Jews first settled in Vilnius in the 16th century. At that time, in order to settle in the city, each of them had to obtain individual consent of the king. In 1551, due to such a consent granted by the king Sigismund II Augustus, two Jews were allowed to settle in Vilnius and become traders. The first information about a well-organized Jewish community comes from the year 1568. In the middle of 17th century, Vilnius had at least 3 000 Jewish citizens, who escaped the Moskal invasion of 1655.

In 1690, within the walls of the city, there lived 227 Jewish families; however, a similar number of families settled outside the city, in the so-called baronial jurydyki (Polish singular: jurydyka - settlement right outside a royal city, governed not by municipal authorities but by a private owner). According to the census conducted in 1795, a hunder years later, the city of Vilnius had around 3600 Jewish tax payers. As the general number of citizens amounted to 17 500, Jews accounted for 20% of the dwellers.

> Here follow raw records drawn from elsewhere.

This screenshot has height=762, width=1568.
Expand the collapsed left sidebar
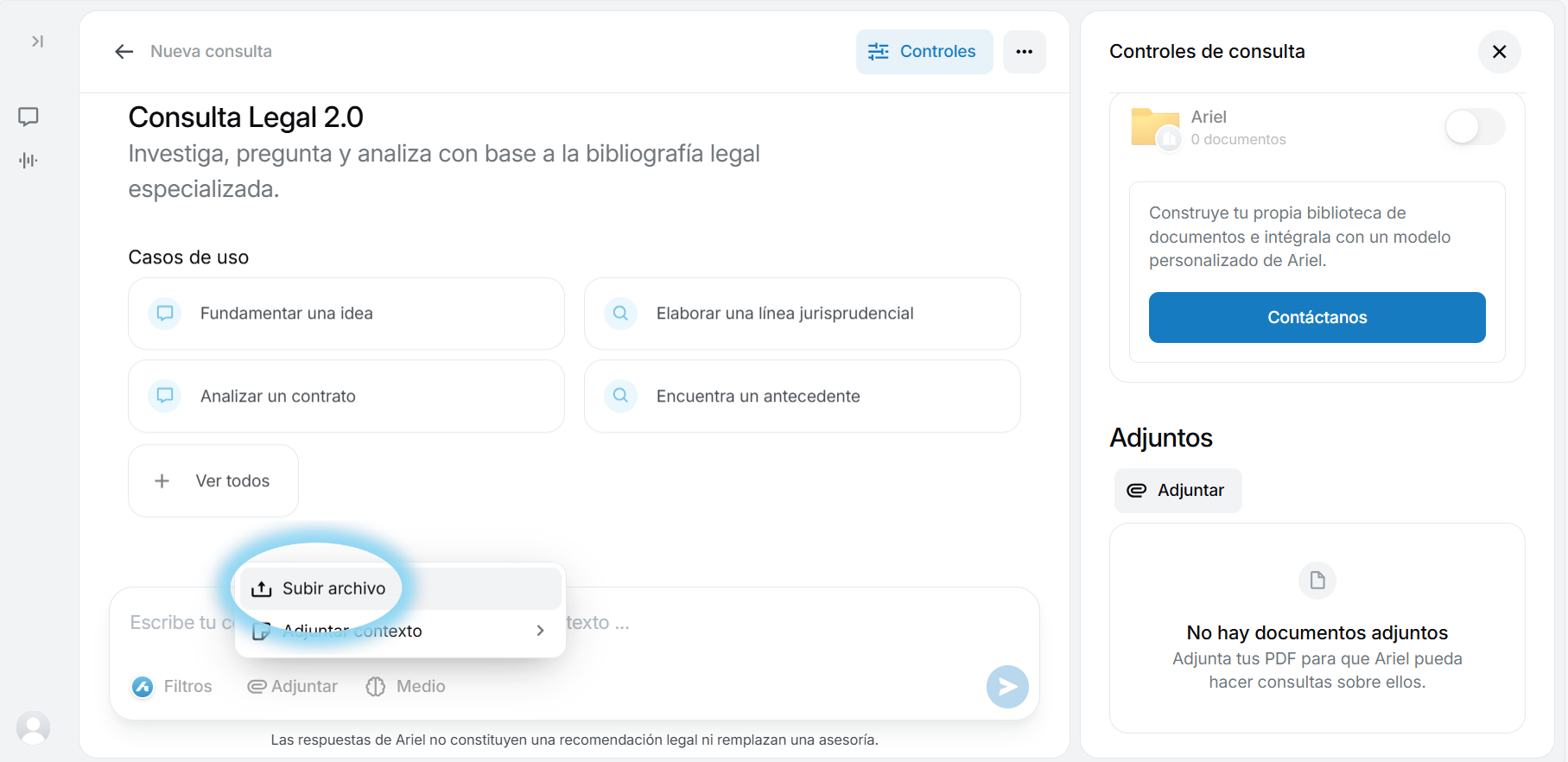(x=37, y=41)
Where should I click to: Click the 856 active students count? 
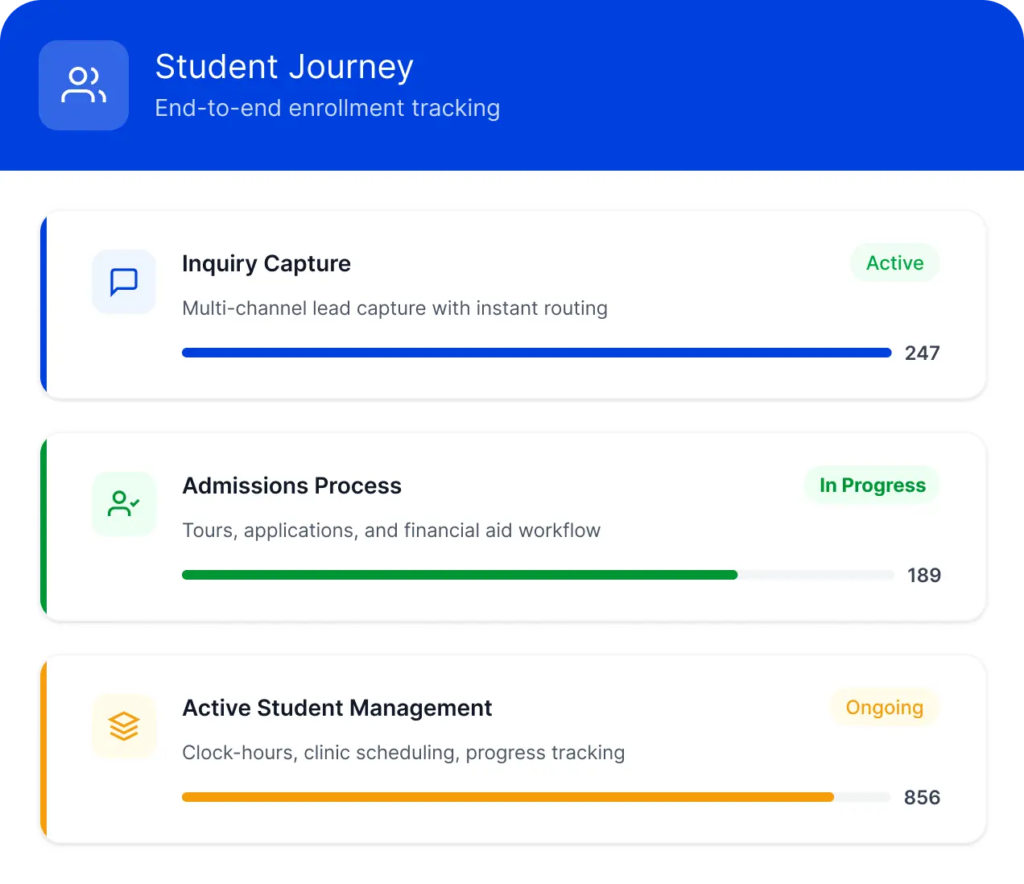coord(922,797)
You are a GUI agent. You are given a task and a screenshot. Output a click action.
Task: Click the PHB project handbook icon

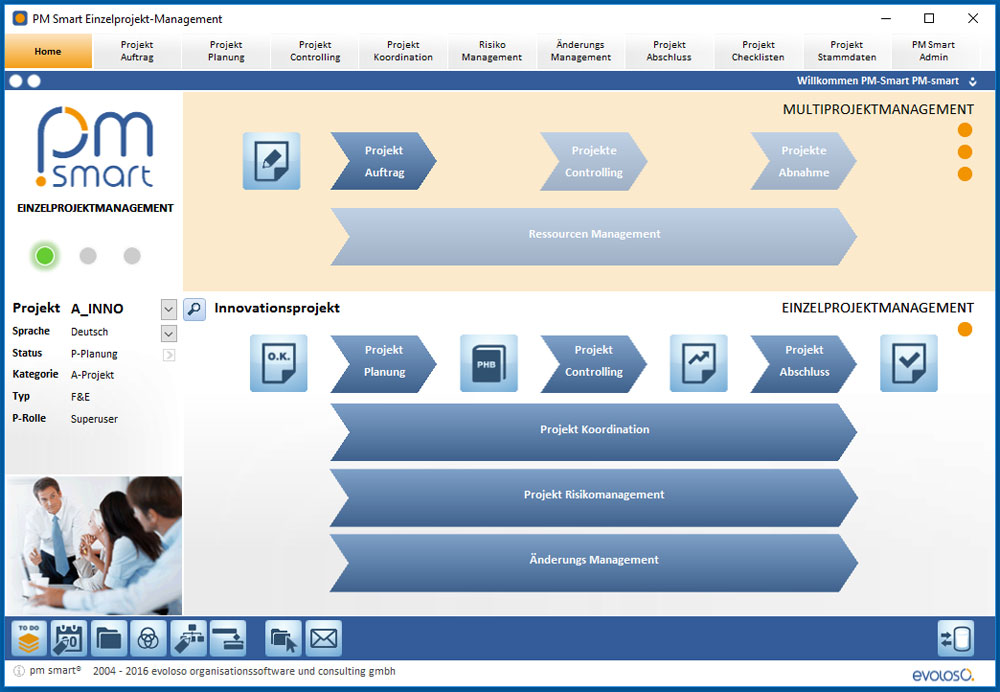[488, 362]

During the next few decades, the number of Jewish citizens increased. According to the estimations by Ignacy Chodźko, in 1830 Vilnius was inhabitetd by 50 000 people, including 30 000 Jews. In the next 60 years, the Jewish population doubled. According to a census of 1897, the city had 63 831 Jewish citizens, who accounted for 40% of all the city's inhabitants (the total number being 154 500 people).

During the First World War, the number of citizens of Vilnius decreased. According to the census of 1916, conducted by Germans, Vilnius was inhabited by 74 466 Poles (53.7%), 57 516 Jews (41,5%), 2 909 Lithuanians (2%), 2 219 Russians (1,5%), 611 Belorussians (0,5%), 880 Germans (0,5%), and 193 people of other nationalities (0,1%). The total number of citizens amounted to 138 794 people.

However, the censuses conducted by Polish authorities in the interwar period showed that in 1921, the Jewish community consisted of 46 559 members (36%) and in 1931 - of 54 596 members (28%).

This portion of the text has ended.